PIRSA:24110051

Random unitaries in extremely low depth

APA

(2024). Random unitaries in extremely low depth. Perimeter Institute for Theoretical Physics. https://pirsa.org/24110051

MLA

Random unitaries in extremely low depth. Perimeter Institute for Theoretical Physics, Nov. 06, 2024, https://pirsa.org/24110051

BibTex

          @misc{ scivideos_PIRSA:24110051,
            doi = {10.48660/24110051},
            url = {https://pirsa.org/24110051},
            author = {},
            keywords = {Quantum Information},
            language = {en},
            title = {Random unitaries in extremely low depth},
            publisher = {Perimeter Institute for Theoretical Physics},
            year = {2024},
            month = {nov},
            note = {PIRSA:24110051 see, \url{https://scivideos.org/index.php/pirsa/24110051}}
          }
          
Thomas Schuster
Talk numberPIRSA:24110051
Source RepositoryPIRSA
Collection

Abstract

Random unitaries form the backbone of numerous components of quantum technologies, and serve as indispensable toy models for complex processes in quantum many-body physics. In all of these applications, a crucial consideration is in what circuit depth a random unitary can be generated. I will present recent work, in which we show that local quantum circuits can form random unitaries in exponentially lower circuit depths than previously thought.
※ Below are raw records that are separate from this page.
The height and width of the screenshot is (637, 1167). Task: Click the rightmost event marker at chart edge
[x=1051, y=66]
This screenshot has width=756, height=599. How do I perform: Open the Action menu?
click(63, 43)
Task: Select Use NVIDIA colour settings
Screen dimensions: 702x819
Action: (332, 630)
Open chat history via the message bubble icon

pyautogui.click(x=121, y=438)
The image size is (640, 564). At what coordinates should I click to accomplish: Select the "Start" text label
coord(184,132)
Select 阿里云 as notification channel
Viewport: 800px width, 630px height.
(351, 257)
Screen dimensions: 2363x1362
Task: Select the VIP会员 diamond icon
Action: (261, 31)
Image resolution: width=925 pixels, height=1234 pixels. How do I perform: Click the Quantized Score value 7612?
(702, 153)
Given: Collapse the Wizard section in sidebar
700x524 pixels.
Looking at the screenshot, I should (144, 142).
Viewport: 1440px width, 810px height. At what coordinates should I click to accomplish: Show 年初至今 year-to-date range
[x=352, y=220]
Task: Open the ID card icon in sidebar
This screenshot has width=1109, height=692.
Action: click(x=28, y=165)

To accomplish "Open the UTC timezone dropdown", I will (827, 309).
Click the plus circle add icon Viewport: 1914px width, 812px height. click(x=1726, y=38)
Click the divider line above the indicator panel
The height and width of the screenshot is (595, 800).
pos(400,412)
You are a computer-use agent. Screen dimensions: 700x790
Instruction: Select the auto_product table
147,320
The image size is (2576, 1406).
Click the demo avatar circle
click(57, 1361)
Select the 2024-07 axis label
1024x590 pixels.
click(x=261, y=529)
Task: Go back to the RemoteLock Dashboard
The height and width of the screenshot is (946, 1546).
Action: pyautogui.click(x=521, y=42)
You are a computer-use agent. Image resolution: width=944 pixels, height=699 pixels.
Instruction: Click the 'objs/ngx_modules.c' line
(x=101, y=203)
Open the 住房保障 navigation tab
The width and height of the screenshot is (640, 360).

We prove that random quantum circuits on any geometry, including a 1D line, can form approximate unitary designs over n qubits in log n depth. In a similar manner, we construct pseudorandom unitaries (PRUs) in 1D circuits in poly log n depth, and in all-to-all-connected circuits in poly log log n depth. These shallow quantum circuits have low complexity and create only short-range entanglement, yet are indistinguishable from unitaries with exponential complexity. Applications of our results include proving that classical shadows with 1D log-depth Clifford circuits are as powerful as those with deep circuits, demonstrating superpolynomial quantum advantage in learning low-complexity physical systems, and establishing quantum hardness for recognizing phases of matter with topological order.